Zweitens lassen sich mittels Virtualisierung (Vmware ESX-Server, MS Virtual Server, Virtuozzo
oder XEN) innerhalb der virtuellen Maschinen Windows-XP- oder Vista-Desktops starten. Der Zugriff
erfolgt wie beim SBC über das RDP- oder ICA-Protokoll. Die serverseitige Windows-Software ist
entweder manuell, per Imaging oder mit einer ESD-Lösung auf dem Server zu installieren und zu
konfigurieren (die so genannte Virtual Desktop Infrastructure, VDI. Den Begriff VDI hat Vmware
geprägt, aber mittlerweile verwenden ihn auch andere Hersteller.)

Citrix propagiert seit kurzem eine dritte Lösung: Per ICA-Client greift der Anwender hier auf
einen zentralen Dienst zu (Citrix Desktop Broker oder Citrix Desktop Server), der zusätzlich auf
einem CPS ins-talliert ist. Je nach Konfiguration verbindet der Dienst den Anwender mit einer
Terminalserver-Sitzung, einem via VDI gehosteten XP-/Vista-Desktop oder einem dedizierten PC mit
aktiviertem Remote-Sitzungsprotokoll (Dynamic Desktop Infrastructure, DDI).
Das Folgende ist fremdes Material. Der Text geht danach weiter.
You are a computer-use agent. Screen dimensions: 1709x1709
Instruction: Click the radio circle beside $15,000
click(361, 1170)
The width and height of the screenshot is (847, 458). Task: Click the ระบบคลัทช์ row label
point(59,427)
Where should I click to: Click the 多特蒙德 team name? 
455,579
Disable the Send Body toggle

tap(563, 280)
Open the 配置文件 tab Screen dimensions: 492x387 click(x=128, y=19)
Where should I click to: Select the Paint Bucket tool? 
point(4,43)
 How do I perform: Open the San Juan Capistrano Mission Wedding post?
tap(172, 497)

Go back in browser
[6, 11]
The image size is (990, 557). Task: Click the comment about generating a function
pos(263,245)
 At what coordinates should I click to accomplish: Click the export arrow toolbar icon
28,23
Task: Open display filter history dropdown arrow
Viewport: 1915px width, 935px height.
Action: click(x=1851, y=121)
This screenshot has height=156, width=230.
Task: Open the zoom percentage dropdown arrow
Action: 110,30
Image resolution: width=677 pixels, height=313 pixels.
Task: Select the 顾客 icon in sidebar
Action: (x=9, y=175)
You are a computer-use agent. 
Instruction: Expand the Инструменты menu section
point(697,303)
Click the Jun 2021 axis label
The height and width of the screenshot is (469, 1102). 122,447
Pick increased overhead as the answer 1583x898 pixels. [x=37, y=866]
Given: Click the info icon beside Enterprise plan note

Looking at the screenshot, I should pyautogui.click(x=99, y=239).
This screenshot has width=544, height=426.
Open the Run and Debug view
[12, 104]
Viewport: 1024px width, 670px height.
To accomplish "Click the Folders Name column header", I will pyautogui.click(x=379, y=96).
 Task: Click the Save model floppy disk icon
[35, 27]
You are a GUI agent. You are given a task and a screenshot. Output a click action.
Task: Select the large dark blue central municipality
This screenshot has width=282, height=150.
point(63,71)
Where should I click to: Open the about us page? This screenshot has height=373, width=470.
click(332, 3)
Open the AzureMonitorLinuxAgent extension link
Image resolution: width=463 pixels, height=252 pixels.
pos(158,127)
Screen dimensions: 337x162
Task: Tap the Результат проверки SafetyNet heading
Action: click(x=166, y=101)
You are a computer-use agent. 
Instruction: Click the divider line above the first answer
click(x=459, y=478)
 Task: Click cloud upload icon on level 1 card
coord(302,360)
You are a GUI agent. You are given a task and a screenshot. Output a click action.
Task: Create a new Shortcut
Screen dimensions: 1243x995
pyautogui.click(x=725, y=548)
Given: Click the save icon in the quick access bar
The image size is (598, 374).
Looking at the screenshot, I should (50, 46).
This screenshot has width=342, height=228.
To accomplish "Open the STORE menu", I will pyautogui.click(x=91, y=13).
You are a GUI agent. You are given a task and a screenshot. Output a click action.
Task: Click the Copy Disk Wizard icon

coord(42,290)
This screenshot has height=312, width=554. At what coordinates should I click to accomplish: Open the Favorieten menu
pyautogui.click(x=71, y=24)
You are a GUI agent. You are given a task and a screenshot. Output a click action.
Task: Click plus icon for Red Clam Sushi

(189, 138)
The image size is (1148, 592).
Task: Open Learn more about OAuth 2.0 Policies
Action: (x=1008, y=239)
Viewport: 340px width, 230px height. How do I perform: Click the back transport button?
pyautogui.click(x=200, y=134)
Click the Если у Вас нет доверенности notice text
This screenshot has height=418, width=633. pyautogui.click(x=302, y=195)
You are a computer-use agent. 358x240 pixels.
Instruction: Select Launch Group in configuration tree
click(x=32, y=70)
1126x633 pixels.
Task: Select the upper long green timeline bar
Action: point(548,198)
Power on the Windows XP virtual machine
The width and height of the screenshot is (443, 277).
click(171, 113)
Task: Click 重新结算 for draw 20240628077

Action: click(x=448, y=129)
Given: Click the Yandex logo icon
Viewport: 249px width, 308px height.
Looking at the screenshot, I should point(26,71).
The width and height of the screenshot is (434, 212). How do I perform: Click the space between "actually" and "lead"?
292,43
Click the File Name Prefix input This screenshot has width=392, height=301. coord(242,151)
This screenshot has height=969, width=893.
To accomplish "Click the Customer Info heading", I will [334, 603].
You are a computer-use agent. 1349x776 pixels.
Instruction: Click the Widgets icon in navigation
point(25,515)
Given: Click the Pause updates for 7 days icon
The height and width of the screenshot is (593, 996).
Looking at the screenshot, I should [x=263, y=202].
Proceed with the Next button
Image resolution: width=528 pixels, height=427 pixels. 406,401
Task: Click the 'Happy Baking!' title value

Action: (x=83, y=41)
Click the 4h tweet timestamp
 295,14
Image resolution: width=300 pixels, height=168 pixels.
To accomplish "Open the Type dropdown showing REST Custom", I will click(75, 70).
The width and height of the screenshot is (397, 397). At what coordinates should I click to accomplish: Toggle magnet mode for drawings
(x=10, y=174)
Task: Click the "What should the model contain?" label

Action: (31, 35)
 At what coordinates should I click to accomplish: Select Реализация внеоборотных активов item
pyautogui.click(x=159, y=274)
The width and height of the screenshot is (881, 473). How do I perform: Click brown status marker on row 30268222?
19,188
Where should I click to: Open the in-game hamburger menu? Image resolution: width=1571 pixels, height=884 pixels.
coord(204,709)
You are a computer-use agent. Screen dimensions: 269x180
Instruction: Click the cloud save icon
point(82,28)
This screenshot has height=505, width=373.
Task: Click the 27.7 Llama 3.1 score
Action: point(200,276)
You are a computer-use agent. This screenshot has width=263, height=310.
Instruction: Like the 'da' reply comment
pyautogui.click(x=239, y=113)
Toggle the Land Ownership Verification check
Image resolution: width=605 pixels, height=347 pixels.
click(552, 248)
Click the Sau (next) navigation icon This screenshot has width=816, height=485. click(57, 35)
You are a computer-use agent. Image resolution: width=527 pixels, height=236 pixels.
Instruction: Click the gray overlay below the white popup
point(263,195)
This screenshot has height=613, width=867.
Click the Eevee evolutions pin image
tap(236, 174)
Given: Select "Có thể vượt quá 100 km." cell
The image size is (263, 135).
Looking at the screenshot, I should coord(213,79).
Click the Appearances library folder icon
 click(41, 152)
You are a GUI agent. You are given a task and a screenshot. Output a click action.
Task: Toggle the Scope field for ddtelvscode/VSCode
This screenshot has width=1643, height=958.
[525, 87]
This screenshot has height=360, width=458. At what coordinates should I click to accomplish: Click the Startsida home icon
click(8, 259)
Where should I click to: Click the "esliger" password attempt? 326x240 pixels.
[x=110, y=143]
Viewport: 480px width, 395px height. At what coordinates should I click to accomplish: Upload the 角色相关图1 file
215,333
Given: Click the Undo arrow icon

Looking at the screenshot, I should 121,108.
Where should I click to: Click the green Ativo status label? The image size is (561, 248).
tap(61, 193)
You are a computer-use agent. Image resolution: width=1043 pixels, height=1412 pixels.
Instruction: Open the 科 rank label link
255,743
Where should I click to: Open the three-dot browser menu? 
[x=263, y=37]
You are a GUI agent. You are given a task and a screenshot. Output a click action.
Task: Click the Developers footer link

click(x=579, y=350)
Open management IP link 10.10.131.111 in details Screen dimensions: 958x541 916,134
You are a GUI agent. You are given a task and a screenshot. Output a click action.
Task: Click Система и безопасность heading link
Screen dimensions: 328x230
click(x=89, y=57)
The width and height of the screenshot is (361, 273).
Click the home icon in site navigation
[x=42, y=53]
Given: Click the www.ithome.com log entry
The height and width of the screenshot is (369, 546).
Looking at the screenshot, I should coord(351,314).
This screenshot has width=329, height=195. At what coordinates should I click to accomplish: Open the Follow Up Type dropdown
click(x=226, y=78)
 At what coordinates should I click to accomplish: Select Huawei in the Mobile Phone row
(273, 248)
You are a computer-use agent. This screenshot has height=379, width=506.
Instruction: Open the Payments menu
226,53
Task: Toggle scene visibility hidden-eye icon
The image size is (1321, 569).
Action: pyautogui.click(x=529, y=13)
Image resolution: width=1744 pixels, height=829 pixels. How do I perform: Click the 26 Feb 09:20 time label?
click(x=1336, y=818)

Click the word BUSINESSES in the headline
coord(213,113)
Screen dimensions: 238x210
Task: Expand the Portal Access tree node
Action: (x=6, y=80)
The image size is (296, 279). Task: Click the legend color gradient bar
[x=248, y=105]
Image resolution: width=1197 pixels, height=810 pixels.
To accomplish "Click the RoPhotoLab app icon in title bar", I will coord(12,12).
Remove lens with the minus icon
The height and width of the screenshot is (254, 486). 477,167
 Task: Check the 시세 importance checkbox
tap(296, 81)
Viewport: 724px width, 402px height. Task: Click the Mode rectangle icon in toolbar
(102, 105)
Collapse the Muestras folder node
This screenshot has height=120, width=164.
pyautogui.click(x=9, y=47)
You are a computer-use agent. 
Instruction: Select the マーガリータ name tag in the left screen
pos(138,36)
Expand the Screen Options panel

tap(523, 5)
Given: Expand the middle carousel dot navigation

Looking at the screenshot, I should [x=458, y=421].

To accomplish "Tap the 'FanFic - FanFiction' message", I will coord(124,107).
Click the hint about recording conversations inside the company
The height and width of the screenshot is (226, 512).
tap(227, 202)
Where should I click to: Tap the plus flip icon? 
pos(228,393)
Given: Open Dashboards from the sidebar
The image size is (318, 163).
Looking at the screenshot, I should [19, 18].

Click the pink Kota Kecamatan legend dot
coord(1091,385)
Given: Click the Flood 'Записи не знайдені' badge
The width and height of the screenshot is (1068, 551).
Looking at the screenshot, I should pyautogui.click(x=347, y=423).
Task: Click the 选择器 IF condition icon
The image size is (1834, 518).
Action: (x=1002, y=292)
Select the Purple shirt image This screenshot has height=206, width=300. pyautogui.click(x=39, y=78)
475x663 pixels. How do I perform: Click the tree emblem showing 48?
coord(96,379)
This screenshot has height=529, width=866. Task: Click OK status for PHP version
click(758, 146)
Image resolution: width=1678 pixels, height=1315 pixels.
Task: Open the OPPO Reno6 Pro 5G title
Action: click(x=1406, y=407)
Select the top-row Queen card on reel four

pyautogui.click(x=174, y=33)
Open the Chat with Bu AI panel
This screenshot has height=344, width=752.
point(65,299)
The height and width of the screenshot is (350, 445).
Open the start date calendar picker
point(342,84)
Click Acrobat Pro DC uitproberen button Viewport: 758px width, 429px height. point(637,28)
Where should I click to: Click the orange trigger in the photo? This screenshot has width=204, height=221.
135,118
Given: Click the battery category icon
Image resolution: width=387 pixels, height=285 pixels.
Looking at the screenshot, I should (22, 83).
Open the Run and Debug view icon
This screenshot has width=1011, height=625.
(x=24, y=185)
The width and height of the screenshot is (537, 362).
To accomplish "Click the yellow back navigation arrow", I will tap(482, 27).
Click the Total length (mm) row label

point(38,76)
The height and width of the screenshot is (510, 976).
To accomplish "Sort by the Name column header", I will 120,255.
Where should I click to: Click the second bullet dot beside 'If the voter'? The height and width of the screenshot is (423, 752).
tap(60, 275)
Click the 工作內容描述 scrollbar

DDI lässt sich daher
als Mischform der beiden zuvor genannten Varianten bezeichnen.

Welche der beschriebenen Lösungen ist nun die beste? Ein guter IT-Berater würde sagen: "Es kommt
darauf an." Und tatsächlich hat jede der Methoden ihre Stärken und Schwächen. Es kommt also in der
Tat darauf an, welche Anforderungen es zu erfüllen gilt. Deshalb treten die Lösungen oft parallel
auf. Das Problem: Je mehr Application-Delivery-Methoden ein Unternehmen parallel einsetzt, desto
komplexer wird die Verwaltung insgesamt (Bild 1)

Softwareverteilung versus SBC

Die automatisierte Installation von Anwendungen auf lokalen Desktops über das Netzwerk mittels
ESD ist heute im Markt sehr stark verbreitet. Ein zentrales Management-Tool verwaltet die gesamte
Softwarekonfiguration (Betriebssystem, Anwendungen und Benutzereinstellungen) jedes Endgeräts in
einer Datenbank. Vor der eigentlichen Installation auf dem Endgerät (PC) ist die Anwendung zu
paketieren, also in ein verteilfähiges Format zu überführen. Der Prozess des Paketierens ist
aufwändig, zeit- und Know-how-intensiv. Nachdem ein Anwendungspaket fertig gestellt ist, sollte es
zunächst in einer Testumgebung validiert werden, bevor es in der Produktivumgebung zum Einsatz
kommt.

Aus Bild 2 ist ersichtlich, dass beim ESD-Einsatz fehlerhafte Anwendungspakete und Probleme in
der Rollout-Phase zu einem zusätzlichen Aufwand durch erneute Tests und die Fehlersuche führen. Bei
jedem Rollout sind zirka 15 Prozent (Industriedurchschnitt) der Anwendungspakete aus verschiedenen
Gründen nicht zu installieren. Dies macht einen individuellen Nachversand der fehlerhaften oder
nicht installierbaren Pakete beziehungsweise eine punktuelle Fehlersuche am Endgerät notwendig. Für
jede Softwareinstallation und jedes Update muss der Administrator vorab die notwendigen Pakete
erstellen, um dann den Verteilprozess erneut zu starten.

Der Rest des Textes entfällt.